Importantly, effective pancreatitis treatment can also help protect you from complications, such as organ damage, blocked bile ducts, and even death.
Dr. Sreelatha Reddy and the team at Houston Gastrointestinal & Liver Clinic, P.A. in Sugar Land, Texas, can work with you to diagnose, treat, or prevent pancreatitis flare-ups.
Here’s a deeper look at this condition, including effective treatments to bring you relief.
Your pancreas sits in your upper abdomen, just behind your stomach. The flat, long organ plays an important role in digestion by releasing enzymes and hormones. Your pancreas also helps your body process glucose, or blood sugar.
When you have pancreatitis, your pancreas is inflamed. This issue can happen suddenly, as acute pancreatitis, or gradually, as chronic pancreatitis. Acute symptoms last for a number of days, but chronic symptoms may linger or flare up periodically for years.
Acute pancreatitis symptoms may include:
- Abdominal pain that radiates to your back
- Upper abdominal pain
- Rapid pulse
- Tenderness to the touch in your abdomen
Chronic pancreatitis symptoms may involve:
- Abdominal pain that feels worse after eating
- Smelly, oily stools
- Unintentional weight loss
- Upper abdominal pain
Most anyone can develop pancreatitis, but your chances are higher if you drink alcohol in excess, smoke, or have a chronic disease, such as diabetes or cystic fibrosis.
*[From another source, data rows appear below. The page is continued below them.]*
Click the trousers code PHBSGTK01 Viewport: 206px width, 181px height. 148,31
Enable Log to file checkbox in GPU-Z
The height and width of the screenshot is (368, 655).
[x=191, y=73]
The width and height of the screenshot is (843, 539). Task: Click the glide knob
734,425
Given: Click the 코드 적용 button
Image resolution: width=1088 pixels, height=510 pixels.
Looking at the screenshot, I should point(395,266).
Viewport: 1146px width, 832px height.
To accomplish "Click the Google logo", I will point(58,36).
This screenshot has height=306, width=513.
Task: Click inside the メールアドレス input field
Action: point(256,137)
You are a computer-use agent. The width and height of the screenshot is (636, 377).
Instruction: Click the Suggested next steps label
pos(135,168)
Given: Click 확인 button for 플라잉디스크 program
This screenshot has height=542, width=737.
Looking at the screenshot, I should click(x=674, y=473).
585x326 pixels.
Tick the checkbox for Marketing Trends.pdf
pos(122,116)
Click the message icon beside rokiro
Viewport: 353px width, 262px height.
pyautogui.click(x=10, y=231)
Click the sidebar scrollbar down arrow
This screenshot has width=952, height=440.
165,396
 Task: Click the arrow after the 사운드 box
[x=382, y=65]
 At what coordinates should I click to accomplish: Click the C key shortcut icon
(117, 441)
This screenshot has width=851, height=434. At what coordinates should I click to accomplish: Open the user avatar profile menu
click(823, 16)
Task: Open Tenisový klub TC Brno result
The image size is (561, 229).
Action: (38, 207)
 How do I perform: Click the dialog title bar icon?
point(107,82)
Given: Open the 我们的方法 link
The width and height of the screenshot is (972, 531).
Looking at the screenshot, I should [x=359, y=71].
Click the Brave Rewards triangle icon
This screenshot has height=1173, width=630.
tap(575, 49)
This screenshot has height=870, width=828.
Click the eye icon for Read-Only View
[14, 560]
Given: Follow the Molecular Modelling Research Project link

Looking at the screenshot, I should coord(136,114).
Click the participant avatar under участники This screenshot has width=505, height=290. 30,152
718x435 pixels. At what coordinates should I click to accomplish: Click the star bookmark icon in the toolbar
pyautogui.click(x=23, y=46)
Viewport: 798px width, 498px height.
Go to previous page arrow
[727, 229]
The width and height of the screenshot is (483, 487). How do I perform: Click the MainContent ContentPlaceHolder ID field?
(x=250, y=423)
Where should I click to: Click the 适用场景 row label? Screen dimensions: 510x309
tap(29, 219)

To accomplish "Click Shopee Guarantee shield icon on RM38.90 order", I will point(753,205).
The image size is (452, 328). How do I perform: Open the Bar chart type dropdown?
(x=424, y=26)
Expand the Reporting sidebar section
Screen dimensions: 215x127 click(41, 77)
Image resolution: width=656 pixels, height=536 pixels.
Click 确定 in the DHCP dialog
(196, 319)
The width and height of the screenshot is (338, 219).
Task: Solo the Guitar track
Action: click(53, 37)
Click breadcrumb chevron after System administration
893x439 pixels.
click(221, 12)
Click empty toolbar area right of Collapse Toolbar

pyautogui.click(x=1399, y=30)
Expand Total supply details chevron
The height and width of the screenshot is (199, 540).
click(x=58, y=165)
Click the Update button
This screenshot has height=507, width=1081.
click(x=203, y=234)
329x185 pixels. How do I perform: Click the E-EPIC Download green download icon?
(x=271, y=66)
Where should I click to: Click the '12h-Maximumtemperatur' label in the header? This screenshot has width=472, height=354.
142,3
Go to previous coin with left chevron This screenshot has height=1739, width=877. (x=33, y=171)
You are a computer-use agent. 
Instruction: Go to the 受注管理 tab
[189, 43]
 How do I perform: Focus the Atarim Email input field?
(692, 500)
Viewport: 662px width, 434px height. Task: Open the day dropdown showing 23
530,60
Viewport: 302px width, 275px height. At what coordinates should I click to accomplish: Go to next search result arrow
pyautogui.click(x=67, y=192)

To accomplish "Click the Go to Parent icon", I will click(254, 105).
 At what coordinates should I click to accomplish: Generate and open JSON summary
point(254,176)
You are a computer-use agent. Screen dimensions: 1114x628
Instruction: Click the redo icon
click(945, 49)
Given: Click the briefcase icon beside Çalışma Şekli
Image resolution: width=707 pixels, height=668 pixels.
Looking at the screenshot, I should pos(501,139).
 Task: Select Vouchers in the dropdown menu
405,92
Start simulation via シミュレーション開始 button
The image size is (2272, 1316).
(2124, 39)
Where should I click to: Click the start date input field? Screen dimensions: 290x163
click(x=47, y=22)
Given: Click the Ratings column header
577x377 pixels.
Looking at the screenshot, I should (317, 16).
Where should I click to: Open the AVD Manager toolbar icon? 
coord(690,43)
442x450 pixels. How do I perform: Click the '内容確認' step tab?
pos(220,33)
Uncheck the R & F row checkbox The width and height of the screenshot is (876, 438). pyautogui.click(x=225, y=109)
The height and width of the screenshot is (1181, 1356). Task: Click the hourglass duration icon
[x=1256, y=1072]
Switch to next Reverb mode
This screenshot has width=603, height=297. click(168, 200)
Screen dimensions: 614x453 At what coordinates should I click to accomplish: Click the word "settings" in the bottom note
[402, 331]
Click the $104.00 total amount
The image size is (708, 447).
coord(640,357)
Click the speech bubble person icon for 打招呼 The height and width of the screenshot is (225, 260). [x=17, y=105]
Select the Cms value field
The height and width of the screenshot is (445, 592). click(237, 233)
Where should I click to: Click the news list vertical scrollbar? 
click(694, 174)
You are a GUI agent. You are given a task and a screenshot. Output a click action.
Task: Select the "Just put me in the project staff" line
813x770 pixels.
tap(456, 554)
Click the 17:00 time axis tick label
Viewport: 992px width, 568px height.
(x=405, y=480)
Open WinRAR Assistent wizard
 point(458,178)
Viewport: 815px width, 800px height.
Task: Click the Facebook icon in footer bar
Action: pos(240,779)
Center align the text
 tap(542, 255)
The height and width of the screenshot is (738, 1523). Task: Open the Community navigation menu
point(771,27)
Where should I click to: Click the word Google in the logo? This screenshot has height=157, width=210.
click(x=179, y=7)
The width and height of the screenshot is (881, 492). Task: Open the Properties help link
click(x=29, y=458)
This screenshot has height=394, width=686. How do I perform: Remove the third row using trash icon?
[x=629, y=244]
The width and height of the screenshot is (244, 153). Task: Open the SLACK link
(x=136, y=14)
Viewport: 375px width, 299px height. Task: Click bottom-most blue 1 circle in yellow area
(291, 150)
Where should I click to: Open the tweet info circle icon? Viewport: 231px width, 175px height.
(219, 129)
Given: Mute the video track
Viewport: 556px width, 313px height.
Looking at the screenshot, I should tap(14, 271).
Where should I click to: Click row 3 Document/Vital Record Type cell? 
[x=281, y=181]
Obesity, abdominal surgery, gallstones, and pancreatic cancer also increase your risk.
Effective pancreatitis treatments
If an underlying condition is fueling your pancreatitis symptoms, treatment for that condition should go far. Pancreatitis brought on by gallstones, for example, may diminish with gallbladder or gallstone removal.
If you’re dealing with acute pancreatitis, Dr. Reddy and her team recommend a treatment plan to reduce inflammation quickly. That plan may involve letting your pancreas rest while you fast and receive IV fluids as well as abstaining from alcohol.
As your symptoms improve, you likely can begin eating bland foods and drinking clear liquids. Gradually, you shift to a nutritious, low-fat diet.
For chronic pancreatitis, you may benefit from enzyme supplements that support normal digestion. Taking pain medications, quitting smoking, and improving your exercise habits (outside of flare-ups) may also help ease your discomfort.
If conservative treatments fail to fully help, Dr. Reddy may recommend surgery to remove your pancreas. In some cases, an endoscopic procedure can remove diseased tissue or drain excess fluid from your pancreas.